Катерина поставила перед Кузьмой картошку, селедку, хлеб. И предложила:

— Ешь, что имеется. Дома у меня скудно. Зато от души. И чаем напою. С малиной.

— Так с чего тебя политической прозвали? — спросил Огрызок.

— И не говори, Кузьма! Срамотища, кому ни брехни! Ну какая с меня политическая, если я совсем неграмотная? А все китайцы! Если б не они, жила б и поныне я в своей деревне на Смоленщине. Знаешь, как ее имечко — Березняки!

— Так за что тебя оттуда под жопу выперли? — напомнил Огрызок.

— Да китайцы к нам в деревню приехали. Опыт перенимать со скотника. А я на ту пору в доярках была. В лучших считалась. Молока мои коровы больше всех давали, — невесело усмехнулась баба.

Кузьма глянул на громадные груди Катерины, выпиравшие из-под халата двумя тугими мешками, и согласно головой кивнул. Поверил в сказанное.

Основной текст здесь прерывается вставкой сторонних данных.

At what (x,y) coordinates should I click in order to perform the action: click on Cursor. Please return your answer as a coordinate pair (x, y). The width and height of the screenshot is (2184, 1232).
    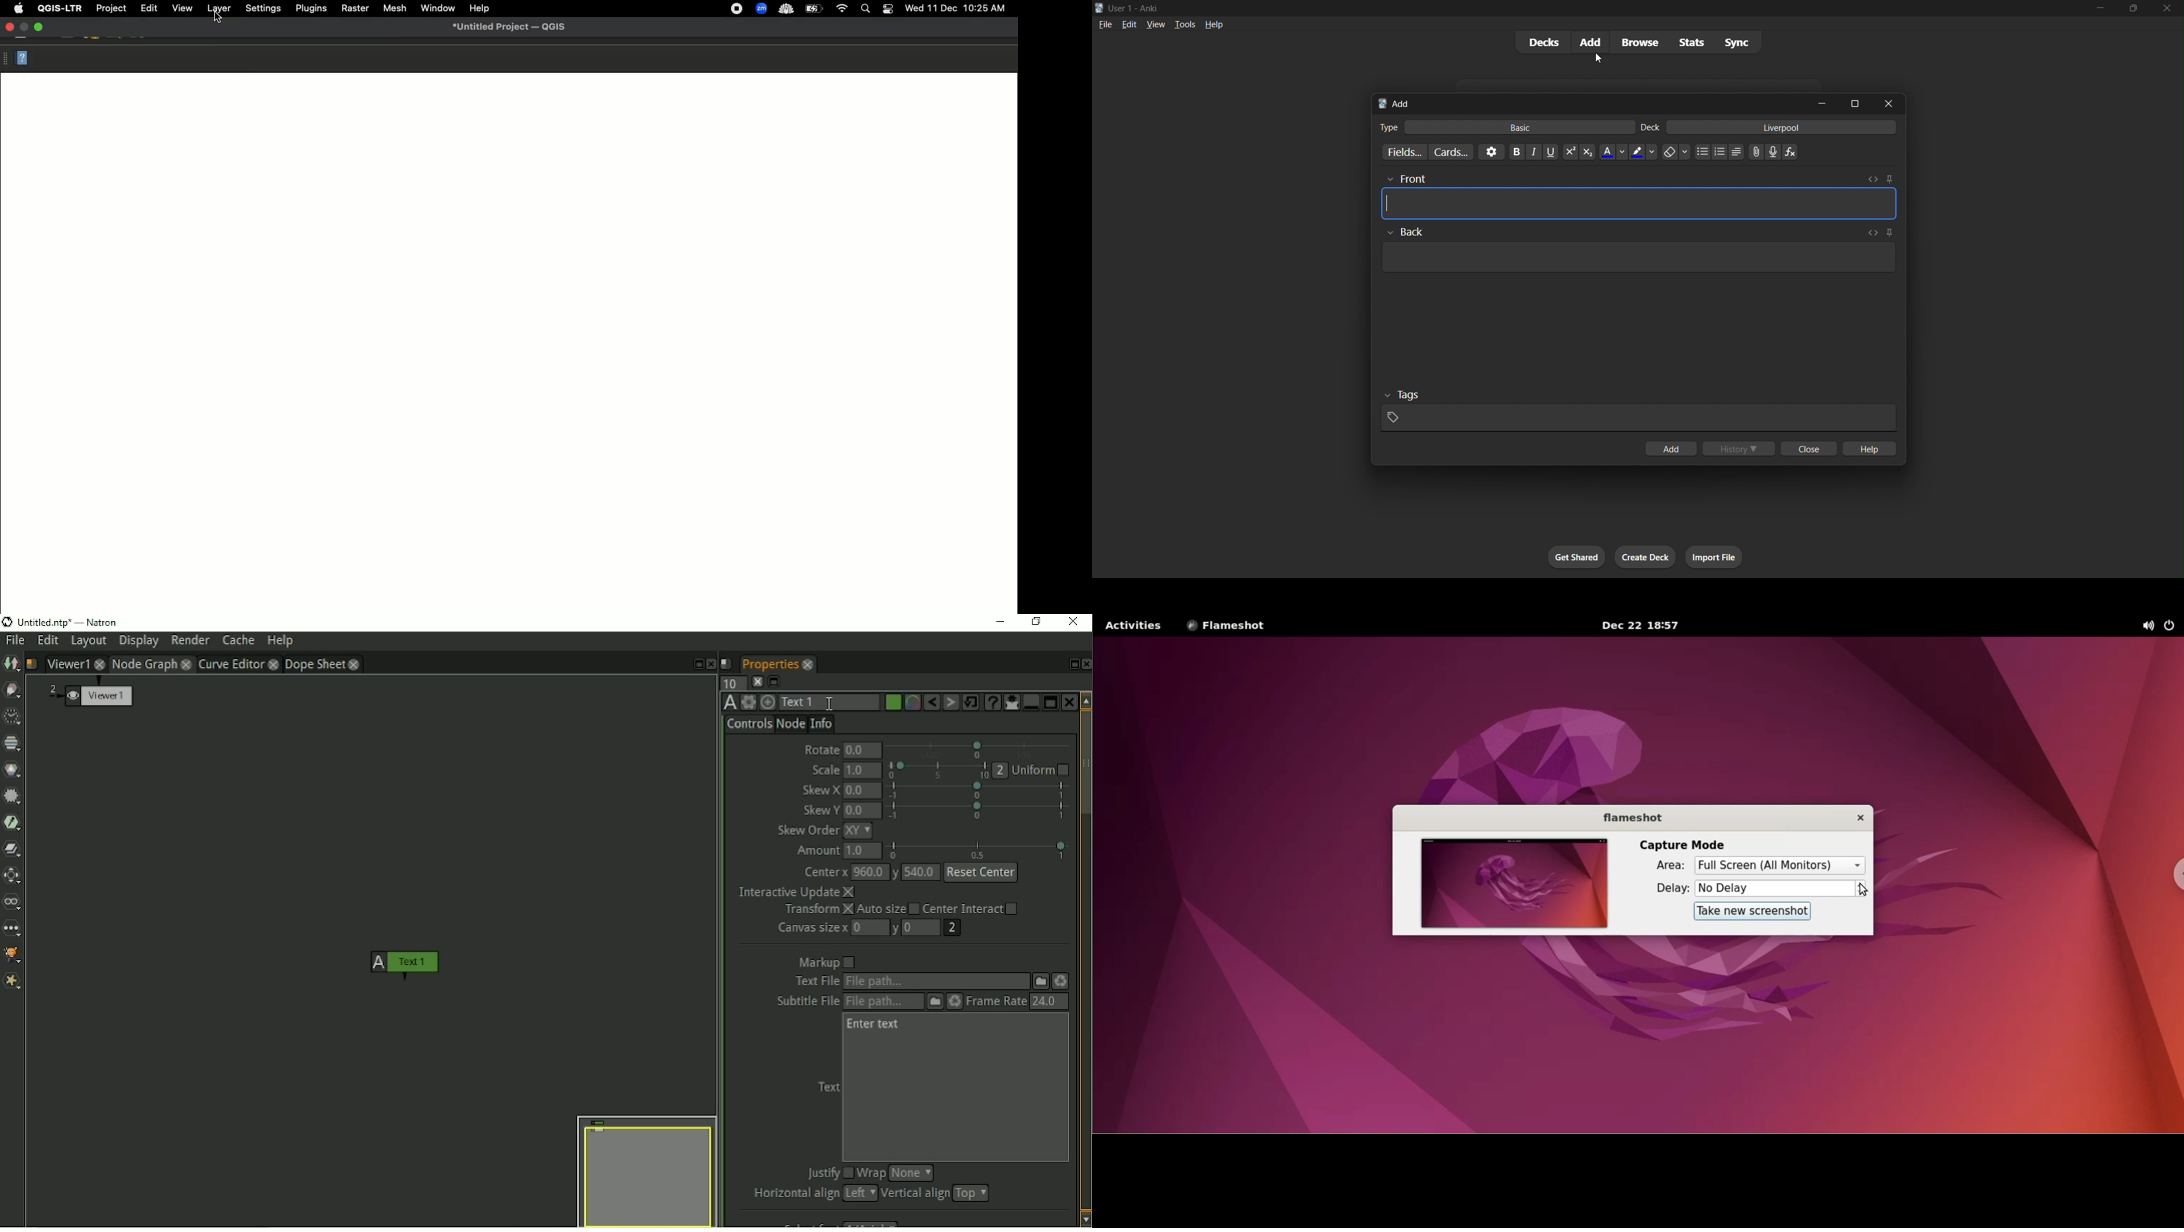
    Looking at the image, I should click on (1599, 58).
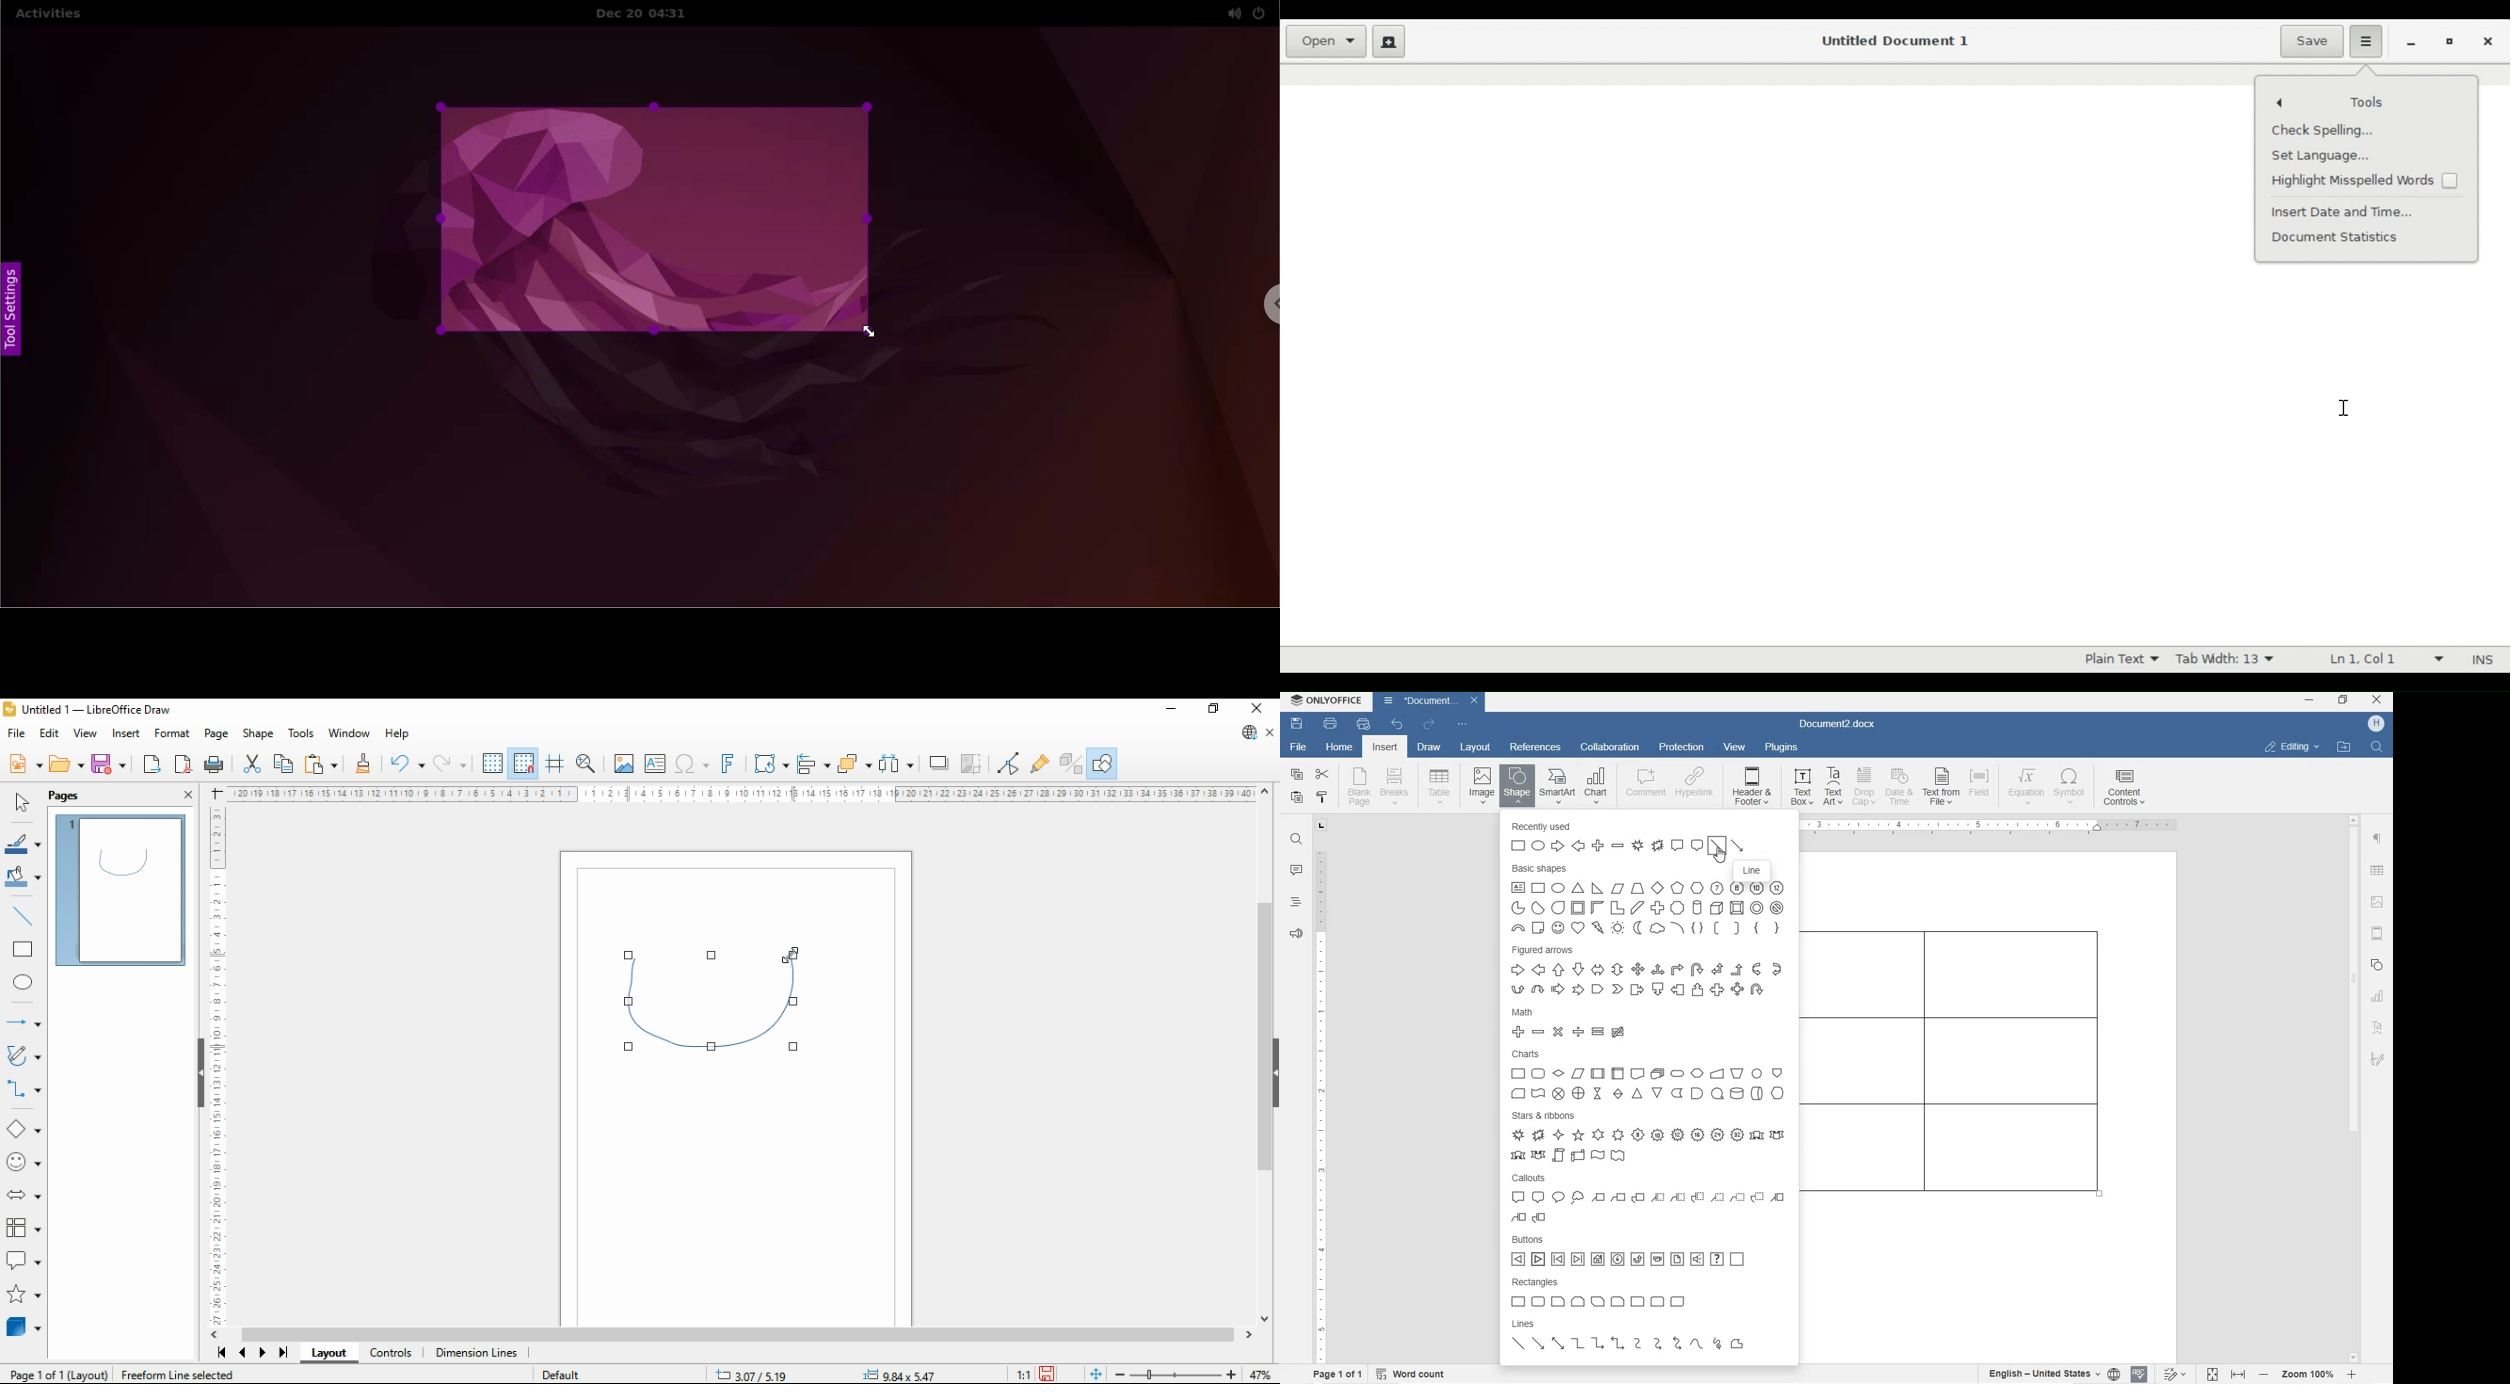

— А тут, понимаешь ты, загвоздка вышла. Моя Липка телиться вздумала. Корова. Все зимой отелились, как положено. А Липка огулялась поздней других. Потому телилась только в марте.

— Не врублюсь я что-то! А при чем китайцы и политика? Корова телится, а им какое дело? — начал сомневаться Огрызок в искренности Катерины.

— Да слушай ты! Я все по порядку болтаю! И не сбивай! — цыкнула женщина: — Так вот китайцы за опытом приехали. А я первой была. Средь доярок. Ну, они ко мне. А тут корова тужится. Липка. Телок уже копыта показал. А они с вопросами. Телка принять мешают. Я уже их в жопу послать хотела. Да председатель мне кулаком погрозил за их спинами. Я отвечаю ихнему переводчику, самой на душе тошно. Чего пристали? Тут еще с районной газеты какой-то прыщик прицепился. Все вокруг вертится. Фотографирует. То китайцев, то меня с коровой. Отелиться не дает. А тут телок ждать устал, пока эта орава уйдет со скотника. Да как вывалится! Здоровенький, лобастый бычок. Ну вылитый председатель колхоза! Я хотела его в телятник отнести.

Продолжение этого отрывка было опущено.